Work to do -
Copy the stretch of the DUECA logging excerpt from "To add the logging" through "(Option msgpack)", changing "logging module" to "recording module" wherever it occurs.

------ Source excerpt ------

The DCO object data is envoded in msgpack arrays. An overall array of three elements codes time tick, time span, and the DCO object contents in an array.

On top of that, the file can contain multiple segments. The segment information links a name (something like "recording1") with a stretch of data in the file. To this end, the file block offsets, starting points in these blocks, and the end of the recording is stored in the segment information in stream #1. By decoding the segment information in stream #1, the start and end points in the file for each recording segment can be found. If not controlled through the log configuration (see below), a datafile will simply contain a single segment.

Logging

To add the logging module, add ddff to the DUECA components in your main CMakeLists.txt, for example:

set(DUECA_COMPONENTS ${SCRIPTLANG} extra dusime udp ddff)

The logging module can then be added to the dueca_mod.py configuration file, Logging works by subscribing to the specified channels. DCO objects in those channels need to be generated with the

(Option msgpack)

------ Material provided ------

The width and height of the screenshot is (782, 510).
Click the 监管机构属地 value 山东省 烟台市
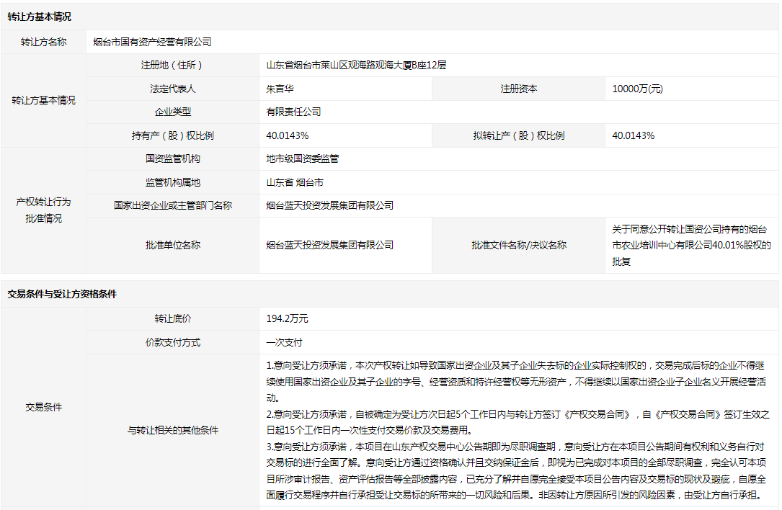tap(295, 182)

------

Answer for this exercise -
To add the recording module, add ddff to the DUECA components in your main CMakeLists.txt, for example:

set(DUECA_COMPONENTS ${SCRIPTLANG} extra dusime udp ddff)

The recording module can then be added to the dueca_mod.py configuration file, Logging works by subscribing to the specified channels. DCO objects in those channels need to be generated with the

(Option msgpack)